Forgive like the Ruler

At the heart of the world, Jesus is our law; he is the way, the truth and the life. Our characters are containers for his Spirit. Whatever laws and agreements we might make are subject to his rule; they should be containers for his truth and love, too.

I told someone about my experiences and I said, “I want to be ruled, not just follow rules.”

Most of us are going to begin by following rules – the ones installed in our hearts by parents and teachers and the ones put upon us by governments and associations. But, like Paul says, even the Mosaic law was just a tutor to help us learn Christ, the king of the kingdom. Sometimes the rules will reveal our Ruler because of how absent he is from them.

If you are exploring all the rules you live by, how about installing a better one in the heart of your spiritual territory? Let’s try this: When someone is doing something wrong (at least wrong according to your rules you live by), maybe the first rule should be to follow the example of our ruler: forgive them, they don’t know what they are doing.

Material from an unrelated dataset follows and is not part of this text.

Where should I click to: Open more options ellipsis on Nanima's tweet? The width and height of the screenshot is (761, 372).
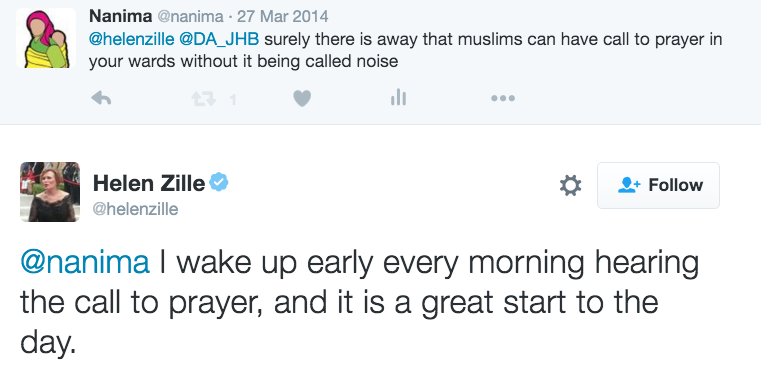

Usually, I don’t fully know what I am doing either! It may seem backward to let ourselves or someone who offends us start off as forgiven and deal with the law later, but I think that is the gift God has given us. We may not get things right, but we can be righted. All those other lawbreakers need the same break as we do. Forgive them.

One thought on “You don’t know either: Break your law and forgive someone

  1. Someone confessed to me that they’ve Never not been cheated on; in a relationship. I was surprised to receive the news ….however belatedly and I forgave them for not telling me earlier. But I think what you’re talking about is more of a Love The Enemy…forgive the assaulters kind of love. I want to encourage said person to forgive and let go; but also to self-forgiveness at being willing to attempt any new relationship is going to require surmounting a kind of paranoia and finding a new way to cultivate trust….
    Forgiveness is a cool challenge to aspire to fo shore! Very godlike!